El Tribunal Constitucional en Auto 108/95, de 27 de marzo, reitera, respecto a la prueba preconstituida, la doctrina que expresó en la sentencia 303/93, al afirmar que "siempre que haya urgencia en la recogida de elementos y efectos integrantes del cuerpo del delito, la policía judicial está autorizada por el ordenamiento, en cumplimiento de una función aseguratoria de tales elementos de prueba (artículos 282 y 292 de la Ley de Enjuiciamiento Criminal), a acreditar su preexistencia mediante los pertinentes actos de constancia, que tendrán el valor de prueba preconstituida aun cuando no estuvieran presentes en la correspondiente diligencia los ocupantes del vehículo debidamente asistidos por sus Abogados".

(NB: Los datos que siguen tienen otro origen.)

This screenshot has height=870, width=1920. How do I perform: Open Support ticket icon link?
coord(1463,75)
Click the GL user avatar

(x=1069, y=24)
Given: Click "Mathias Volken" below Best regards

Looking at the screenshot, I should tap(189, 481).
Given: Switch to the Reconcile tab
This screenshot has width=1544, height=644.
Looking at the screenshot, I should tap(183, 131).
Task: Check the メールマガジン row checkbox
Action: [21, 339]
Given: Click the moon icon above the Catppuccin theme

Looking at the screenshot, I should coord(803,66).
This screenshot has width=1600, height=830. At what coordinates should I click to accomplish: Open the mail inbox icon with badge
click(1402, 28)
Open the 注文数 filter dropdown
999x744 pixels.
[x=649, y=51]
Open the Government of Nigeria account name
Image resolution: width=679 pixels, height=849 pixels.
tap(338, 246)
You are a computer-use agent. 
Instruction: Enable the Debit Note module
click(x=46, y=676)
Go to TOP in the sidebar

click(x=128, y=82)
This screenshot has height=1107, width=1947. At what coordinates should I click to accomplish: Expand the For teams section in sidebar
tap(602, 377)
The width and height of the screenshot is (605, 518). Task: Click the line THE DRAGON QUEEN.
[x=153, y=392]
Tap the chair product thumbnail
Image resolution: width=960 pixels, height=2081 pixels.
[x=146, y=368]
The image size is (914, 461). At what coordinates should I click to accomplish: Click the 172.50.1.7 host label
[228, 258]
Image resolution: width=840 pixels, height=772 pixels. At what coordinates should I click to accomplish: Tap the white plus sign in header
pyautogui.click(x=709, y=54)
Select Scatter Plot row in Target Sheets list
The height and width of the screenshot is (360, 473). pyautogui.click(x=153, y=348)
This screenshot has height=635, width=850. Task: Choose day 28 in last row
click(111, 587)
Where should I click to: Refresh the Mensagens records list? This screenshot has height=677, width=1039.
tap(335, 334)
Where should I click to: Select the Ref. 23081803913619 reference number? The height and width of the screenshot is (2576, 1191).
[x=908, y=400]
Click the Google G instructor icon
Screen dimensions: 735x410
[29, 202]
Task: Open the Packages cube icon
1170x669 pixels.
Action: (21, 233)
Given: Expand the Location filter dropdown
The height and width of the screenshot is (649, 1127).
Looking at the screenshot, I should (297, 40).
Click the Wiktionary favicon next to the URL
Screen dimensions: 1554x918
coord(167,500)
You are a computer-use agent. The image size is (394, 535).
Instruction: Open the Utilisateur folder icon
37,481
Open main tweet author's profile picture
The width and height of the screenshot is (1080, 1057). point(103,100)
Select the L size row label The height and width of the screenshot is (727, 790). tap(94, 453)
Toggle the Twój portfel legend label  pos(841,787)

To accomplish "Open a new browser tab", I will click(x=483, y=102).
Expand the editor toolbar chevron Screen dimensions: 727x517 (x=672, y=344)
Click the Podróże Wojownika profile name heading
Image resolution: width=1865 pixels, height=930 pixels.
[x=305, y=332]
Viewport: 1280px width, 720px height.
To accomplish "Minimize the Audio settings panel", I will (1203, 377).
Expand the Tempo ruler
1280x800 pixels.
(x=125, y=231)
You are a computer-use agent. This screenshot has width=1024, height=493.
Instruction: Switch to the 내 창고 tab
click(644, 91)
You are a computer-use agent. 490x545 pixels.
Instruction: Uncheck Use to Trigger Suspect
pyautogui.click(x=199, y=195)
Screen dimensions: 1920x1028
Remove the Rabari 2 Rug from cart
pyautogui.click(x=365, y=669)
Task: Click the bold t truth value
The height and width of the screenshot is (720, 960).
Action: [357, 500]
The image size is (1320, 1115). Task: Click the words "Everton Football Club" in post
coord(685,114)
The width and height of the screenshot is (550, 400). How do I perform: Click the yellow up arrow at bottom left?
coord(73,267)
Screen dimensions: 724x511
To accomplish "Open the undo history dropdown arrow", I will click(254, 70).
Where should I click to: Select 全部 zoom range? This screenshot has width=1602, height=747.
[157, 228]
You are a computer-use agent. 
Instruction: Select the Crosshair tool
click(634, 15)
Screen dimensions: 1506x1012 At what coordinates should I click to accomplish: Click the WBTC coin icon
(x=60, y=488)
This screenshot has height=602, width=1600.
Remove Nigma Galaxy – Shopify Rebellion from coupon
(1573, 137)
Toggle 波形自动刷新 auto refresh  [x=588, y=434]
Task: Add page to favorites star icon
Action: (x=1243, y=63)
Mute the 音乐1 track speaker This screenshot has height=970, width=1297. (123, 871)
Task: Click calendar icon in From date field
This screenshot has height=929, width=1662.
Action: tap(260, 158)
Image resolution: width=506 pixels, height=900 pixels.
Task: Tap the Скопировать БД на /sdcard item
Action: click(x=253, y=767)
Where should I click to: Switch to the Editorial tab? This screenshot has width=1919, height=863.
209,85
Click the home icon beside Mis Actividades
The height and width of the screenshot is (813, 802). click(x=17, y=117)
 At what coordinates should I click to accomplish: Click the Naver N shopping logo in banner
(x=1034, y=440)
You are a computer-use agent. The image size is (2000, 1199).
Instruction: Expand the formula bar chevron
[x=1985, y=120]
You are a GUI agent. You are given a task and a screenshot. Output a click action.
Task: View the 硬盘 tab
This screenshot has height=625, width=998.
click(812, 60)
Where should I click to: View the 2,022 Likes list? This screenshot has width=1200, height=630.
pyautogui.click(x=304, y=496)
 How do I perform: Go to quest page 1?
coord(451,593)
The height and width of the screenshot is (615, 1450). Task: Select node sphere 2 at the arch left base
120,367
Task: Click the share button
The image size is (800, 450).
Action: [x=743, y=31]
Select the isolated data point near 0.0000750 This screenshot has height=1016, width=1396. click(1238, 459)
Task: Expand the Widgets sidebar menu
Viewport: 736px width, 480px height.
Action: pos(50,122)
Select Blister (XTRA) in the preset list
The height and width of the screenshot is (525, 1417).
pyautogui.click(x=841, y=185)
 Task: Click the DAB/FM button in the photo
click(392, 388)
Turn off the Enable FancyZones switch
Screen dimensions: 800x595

Utilización que en el caso actual no se ha producido pues el registro y hallazgo de efectos en el interior de un vehículo solo adquiere virtualidad -no dándose aquellos presupuestos- si accede al acta del juicio oral con cumplido acatamiento de los principios de oralidad, publicidad, inmediación y, sobre todo, contradicción, mediante el testimonio, dispuesto en dicho acto, de los funcionarios de policía que practicaron el registro del vehículo, como aconteció en el caso analizado. Así consta (folio 798 Tomo III) el acta de inspección ocular del vehículo Citroen Xsara,....FFF, realizado por el agente policial nº NUM013, en la que se detalla como en un doble fondo del suelo del maletero, existían 15 paquetes que contenían 14,786 Kg. De una sustancia que dio positivo a cocaína con la prueba de Narcotest. Dicho agente compareció al juicio oral (folio 442 Tomo II rollo Audiencia, y prestó declaración sobre todos estos extremos, resultando por consiguiente, mediante un legitimo y correcto medio probatorio, apto para integrar la convicción del Juzgador, el hallazgo de la droga en el interior del vehículo; declaración testifical cometida a contradicción y valorable con inmediación como prueba directa por el propio Tribunal (STS. 45/2007 de 29.1).